70. A method of selecting a candidate Kalpa modulator, or a method of identifying a candidate compound for the treatment of a cholesterol-related disorder, said method comprising:

(a) providing a compound capable of modulates the expression of a Kalpa protein; and (b) determining whether said compound is capable of, or likely to be capable of, modulating cholesterol or LDL regulation.

71. The method of claim 70, wherein step (a) comprises determining whether said test compound is capable of modulating the expression of the activity of a Kalpa protein.

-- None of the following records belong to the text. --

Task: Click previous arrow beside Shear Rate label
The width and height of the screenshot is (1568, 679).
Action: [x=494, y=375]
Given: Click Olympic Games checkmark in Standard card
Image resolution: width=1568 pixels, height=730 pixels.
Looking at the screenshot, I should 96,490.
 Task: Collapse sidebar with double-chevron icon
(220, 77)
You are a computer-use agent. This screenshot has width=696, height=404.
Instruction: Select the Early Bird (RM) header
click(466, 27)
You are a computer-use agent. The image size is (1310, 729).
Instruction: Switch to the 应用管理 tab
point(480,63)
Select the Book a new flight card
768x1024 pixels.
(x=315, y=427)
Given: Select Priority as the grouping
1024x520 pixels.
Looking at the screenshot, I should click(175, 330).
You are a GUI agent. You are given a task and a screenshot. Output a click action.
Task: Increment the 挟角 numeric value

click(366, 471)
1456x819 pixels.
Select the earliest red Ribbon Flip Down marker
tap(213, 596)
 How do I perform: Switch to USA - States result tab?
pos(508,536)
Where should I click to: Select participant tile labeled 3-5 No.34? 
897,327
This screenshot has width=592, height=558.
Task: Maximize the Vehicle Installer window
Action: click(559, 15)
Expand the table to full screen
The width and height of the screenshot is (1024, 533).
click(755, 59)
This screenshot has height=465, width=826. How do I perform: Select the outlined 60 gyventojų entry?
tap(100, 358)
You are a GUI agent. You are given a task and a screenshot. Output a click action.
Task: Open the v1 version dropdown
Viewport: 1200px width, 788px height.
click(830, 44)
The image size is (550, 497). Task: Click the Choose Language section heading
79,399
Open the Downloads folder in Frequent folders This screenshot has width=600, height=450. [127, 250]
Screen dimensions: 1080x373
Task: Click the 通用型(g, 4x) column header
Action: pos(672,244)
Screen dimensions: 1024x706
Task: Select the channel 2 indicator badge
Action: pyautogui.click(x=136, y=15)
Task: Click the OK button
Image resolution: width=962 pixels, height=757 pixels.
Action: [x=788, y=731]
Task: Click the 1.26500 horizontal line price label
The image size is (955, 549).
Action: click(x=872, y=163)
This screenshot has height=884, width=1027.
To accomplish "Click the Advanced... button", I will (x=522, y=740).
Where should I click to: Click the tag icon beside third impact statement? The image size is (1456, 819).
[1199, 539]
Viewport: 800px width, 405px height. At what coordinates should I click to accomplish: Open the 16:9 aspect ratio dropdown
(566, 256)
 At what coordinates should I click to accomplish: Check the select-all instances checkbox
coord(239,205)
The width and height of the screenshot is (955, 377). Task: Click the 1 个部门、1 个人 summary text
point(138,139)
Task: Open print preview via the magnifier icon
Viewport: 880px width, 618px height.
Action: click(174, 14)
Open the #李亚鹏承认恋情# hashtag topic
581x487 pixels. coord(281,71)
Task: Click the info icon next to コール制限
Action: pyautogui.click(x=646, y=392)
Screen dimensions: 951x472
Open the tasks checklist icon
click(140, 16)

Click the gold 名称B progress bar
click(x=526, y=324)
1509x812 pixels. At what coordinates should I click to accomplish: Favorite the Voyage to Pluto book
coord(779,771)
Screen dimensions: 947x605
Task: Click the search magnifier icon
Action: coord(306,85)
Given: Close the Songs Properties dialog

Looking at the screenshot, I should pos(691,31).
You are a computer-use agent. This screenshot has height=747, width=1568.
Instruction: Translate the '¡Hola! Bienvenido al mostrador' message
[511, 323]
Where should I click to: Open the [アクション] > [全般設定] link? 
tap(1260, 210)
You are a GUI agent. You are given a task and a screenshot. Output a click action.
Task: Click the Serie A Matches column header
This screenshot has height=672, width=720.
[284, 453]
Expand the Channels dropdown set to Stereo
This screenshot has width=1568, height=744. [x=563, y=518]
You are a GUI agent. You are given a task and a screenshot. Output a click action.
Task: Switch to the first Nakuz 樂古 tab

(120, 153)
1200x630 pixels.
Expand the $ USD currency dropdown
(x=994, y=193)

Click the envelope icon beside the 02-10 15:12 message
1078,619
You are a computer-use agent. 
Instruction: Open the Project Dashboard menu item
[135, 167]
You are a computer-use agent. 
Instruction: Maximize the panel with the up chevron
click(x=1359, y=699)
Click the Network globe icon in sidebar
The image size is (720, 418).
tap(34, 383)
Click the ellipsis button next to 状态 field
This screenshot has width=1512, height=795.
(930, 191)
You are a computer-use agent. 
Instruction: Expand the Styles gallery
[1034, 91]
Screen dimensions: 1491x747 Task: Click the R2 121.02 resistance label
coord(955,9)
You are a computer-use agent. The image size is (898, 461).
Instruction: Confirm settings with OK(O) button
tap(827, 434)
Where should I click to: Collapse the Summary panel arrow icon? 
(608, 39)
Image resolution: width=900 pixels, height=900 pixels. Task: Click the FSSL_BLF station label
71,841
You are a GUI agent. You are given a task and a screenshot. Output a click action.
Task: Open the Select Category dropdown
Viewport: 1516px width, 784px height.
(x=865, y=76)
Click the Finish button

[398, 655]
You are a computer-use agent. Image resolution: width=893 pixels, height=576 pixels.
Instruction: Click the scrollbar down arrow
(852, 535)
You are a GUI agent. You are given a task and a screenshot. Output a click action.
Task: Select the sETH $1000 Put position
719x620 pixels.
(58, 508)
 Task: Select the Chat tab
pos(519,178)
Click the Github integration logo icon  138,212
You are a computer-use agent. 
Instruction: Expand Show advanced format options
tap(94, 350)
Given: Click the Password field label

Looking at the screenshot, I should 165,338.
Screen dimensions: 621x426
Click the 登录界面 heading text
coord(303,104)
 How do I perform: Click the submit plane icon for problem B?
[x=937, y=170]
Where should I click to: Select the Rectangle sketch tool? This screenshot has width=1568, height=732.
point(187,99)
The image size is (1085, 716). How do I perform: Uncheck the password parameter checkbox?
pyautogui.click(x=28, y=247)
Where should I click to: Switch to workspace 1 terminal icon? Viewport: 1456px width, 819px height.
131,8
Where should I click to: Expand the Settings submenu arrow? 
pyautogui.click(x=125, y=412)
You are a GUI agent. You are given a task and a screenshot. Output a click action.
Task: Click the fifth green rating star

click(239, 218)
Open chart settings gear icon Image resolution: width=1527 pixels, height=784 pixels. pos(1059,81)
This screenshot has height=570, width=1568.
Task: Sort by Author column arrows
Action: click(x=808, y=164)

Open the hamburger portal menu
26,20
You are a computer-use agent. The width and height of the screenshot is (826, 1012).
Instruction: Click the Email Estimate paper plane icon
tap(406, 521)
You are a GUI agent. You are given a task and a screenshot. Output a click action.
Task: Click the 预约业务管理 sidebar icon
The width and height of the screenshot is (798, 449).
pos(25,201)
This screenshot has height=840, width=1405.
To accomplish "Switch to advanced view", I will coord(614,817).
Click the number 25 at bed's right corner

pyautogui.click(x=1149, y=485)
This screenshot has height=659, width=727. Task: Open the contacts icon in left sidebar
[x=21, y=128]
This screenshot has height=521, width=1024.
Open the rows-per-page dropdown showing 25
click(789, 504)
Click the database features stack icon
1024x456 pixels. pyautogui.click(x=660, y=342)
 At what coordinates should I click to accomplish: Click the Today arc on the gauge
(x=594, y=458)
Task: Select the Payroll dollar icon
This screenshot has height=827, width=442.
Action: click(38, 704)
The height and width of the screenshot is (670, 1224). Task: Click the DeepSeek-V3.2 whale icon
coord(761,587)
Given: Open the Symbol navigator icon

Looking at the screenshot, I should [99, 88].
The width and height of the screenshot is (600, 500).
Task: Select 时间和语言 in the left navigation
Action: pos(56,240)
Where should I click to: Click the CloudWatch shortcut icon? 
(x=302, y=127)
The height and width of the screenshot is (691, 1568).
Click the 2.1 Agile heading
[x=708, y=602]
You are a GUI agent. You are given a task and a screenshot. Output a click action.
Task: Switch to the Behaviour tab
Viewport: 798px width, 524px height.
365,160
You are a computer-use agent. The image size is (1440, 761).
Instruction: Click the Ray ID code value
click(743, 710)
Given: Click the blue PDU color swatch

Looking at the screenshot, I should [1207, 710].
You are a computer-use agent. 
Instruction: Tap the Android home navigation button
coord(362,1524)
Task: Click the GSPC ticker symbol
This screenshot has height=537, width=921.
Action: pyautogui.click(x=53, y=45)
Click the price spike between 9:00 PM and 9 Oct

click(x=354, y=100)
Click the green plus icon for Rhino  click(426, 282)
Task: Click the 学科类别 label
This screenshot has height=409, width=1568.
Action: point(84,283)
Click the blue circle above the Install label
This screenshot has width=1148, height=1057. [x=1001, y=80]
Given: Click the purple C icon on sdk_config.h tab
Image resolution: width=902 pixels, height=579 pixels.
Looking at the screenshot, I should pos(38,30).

72. The method of claims 68 to 71, wherein determining whether said test compound is capable of inhibiting the activity of a Kalpa protein comprises determining whether said test compound inhibits binding to a target polypeptide.

73. The method of claim 68 to 71, wherein determining whether said test compound is capable of, or likely to be capable of, modulating cholesterol or LDL regulation comprises determining whether said test compound modulates blood or cellular cholesterol levels.

74. The method of claim 68 to 71, wherein determining whether said test compound is capable of, or likely to be capable of, modulating cholesterol or LDL regulation comprises determining whether said test compound modulates cellular LDL uptake.

75. The method of claim 68 to 71, wherein determining whether said test compound is capable of, or likely to be capable of, modulating cholesterol or LDL regulation comprises determining whether said test compound modulates or is likely to modulate LDL receptor expression.

76. The method of claim 68 to 71, wherein determining whether said test compound is capable of, or likely to be capable of, modulating cholesterol or LDL regulation comprises determining whether said test compound modulates of is likely to modulate SRE-mediated or SREBP-mediated expression.

77. The method of claims 68 to 71, wherein determining whether said test compound is capable of inhibiting the activity of a Kalpa protein comprises:

(i) contacting a Kalpa polypeptide or a fragment thereof with a test compound; and (ii) determining whether said compound selectively inhibits Kalpa activity.

78. The method of claims 68 to 71, wherein determining whether said test compound is capable of inhibiting the activity of a Kalpa protein comprises:

(i) providing a cell comprising a Kalpa polypeptide or a fragment thereof; (ii) contacting said cell with a test compound; and (iii) determining whether said compound selectively inhibits Kalpa activity.